## WORK TO BE COMPLETED
Which lines run from the line with "Task: Open the Action dropdown showing Block" through the line with "Add Minced Chicken" in the entries below? Print them exactly, both ends included, and nothing more.

MATERIAL FOR THE TASK START

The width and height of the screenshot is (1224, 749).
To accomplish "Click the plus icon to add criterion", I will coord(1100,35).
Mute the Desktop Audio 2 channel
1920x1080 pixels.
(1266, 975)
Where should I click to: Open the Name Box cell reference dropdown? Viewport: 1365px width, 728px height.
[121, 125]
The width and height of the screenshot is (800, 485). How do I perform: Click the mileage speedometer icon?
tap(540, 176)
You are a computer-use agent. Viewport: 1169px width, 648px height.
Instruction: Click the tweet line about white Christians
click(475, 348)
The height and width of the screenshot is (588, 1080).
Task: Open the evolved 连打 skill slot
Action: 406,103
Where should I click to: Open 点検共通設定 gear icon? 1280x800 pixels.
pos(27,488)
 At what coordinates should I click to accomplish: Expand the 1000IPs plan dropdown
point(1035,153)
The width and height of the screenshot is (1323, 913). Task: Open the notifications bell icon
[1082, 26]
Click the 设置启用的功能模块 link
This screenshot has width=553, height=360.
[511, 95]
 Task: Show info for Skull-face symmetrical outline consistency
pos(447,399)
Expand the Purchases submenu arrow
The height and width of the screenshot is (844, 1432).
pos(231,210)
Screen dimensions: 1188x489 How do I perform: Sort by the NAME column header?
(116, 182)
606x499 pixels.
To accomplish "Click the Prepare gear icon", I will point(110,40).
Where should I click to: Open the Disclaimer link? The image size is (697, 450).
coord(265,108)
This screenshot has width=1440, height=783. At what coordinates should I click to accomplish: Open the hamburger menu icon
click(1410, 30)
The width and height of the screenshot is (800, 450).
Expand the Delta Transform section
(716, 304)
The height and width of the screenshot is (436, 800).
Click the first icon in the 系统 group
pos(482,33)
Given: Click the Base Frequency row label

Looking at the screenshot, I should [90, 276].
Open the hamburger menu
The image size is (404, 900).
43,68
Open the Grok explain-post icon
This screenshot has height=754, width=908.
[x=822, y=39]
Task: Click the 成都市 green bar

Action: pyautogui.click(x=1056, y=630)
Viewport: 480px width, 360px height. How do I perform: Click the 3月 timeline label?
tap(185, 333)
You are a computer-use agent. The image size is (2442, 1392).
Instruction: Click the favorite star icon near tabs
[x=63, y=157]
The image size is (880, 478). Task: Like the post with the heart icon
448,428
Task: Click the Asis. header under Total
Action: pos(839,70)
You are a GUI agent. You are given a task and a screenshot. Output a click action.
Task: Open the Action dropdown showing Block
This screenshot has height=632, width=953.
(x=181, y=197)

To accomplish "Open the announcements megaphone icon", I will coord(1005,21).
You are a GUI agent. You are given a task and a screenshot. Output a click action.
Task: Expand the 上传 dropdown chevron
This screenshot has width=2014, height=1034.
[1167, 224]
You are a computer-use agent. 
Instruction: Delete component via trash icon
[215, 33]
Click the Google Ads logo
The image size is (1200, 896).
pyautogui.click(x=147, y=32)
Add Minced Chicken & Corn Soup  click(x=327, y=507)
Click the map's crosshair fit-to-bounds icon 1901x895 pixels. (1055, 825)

MATERIAL FOR THE TASK END

## EXERCISE OUTPUT
Task: Open the Action dropdown showing Block
This screenshot has height=632, width=953.
(x=181, y=197)

To accomplish "Open the announcements megaphone icon", I will coord(1005,21).
You are a GUI agent. You are given a task and a screenshot. Output a click action.
Task: Expand the 上传 dropdown chevron
This screenshot has width=2014, height=1034.
[1167, 224]
You are a computer-use agent. 
Instruction: Delete component via trash icon
[215, 33]
Click the Google Ads logo
The image size is (1200, 896).
pyautogui.click(x=147, y=32)
Add Minced Chicken & Corn Soup  click(x=327, y=507)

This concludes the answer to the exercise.